Magic numbers are an illusion
“Seven friends in 10 days.” It was Facebook’s sole focus in its growth from zero to one billion users. I hear it all the time when I’m talking with product people. And now everyone wants to find a magic number like Facebook’s. Even if they aren’t sure what it’s called, they want it, or some approximation of it. Because who doesn’t want to grow to a billion users?
Magic numbers like “seven friends in 10 days” are basically a take on the “aha moment.” They are that wondrous tipping point where a person understands the value of a product and is transformed into a lifelong user.
But if you go digging into your data looking for magic, you probably aren’t going to see it. That’s because magic numbers are an illusion. A very useful illusion, but an illusion nevertheless.

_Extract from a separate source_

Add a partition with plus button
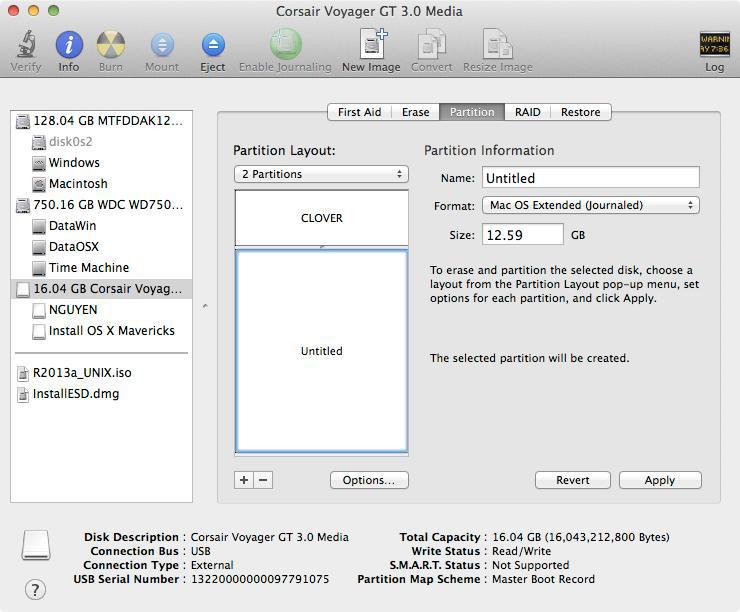The image size is (740, 612). [244, 480]
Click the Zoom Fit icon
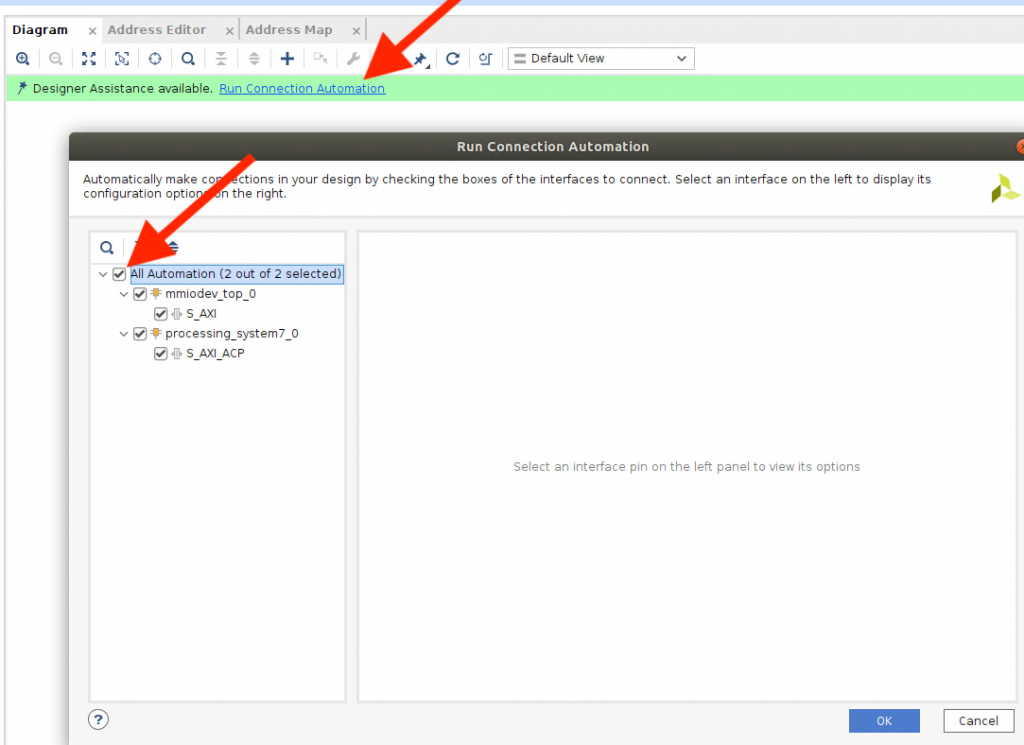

If you’re looking for just one thing to indicate whether a user will be retained, you’ll be hard pressed to find it. And that’s okay.
There’s no magic
With “seven friends in 10 days,” Facebook knew getting a new user to add friends and begin building out their social network would keep that person coming back again and again. And so that magic number became their sole growth focus. Of course other companies, like Twitter and Slack, have followed suit with their own magic numbers.
Not surprisingly, many startups long for the adoption rate and growth of Facebook. And so they want that magic number or that a-ha moment. They want to activate and retain new users, since that’s how to sustainably grow a user base. And the big guys made it seem so simple. I mean, “magic” is right there in the phrase.
But then when the up-and-coming startups look at their data, it’s not really there. They get frustrated. No matter how much they slice up the data, there’s not one magical point where everything just comes together. Sure, different user actions lead to different conversion rates, but they struggle to find one magical tipping point when a person becomes a lifelong user.
As anyone who works with statistics will tell you, the last time you’ll see clean data is in a textbook. In the real world, it’s messy. Users who do Action A are X more likely to become an active user, and users who do Action B are Y less likely, but there is no one thing.
There really isn’t anything inherently magical in a so-called magic number – even for Facebook and their often repeated “seven friends in 10 days.” In all likelihood, as Andrew Chen pointed out in a Quora post for those in search of a magic number, it could have been “10 friends in 12 days” or even “five friends in one day.” That’s because magic numbers aren’t entirely the output of some intense mathematical number crunching. Absolute precision into what makes a person become a lifelong user isn’t possible.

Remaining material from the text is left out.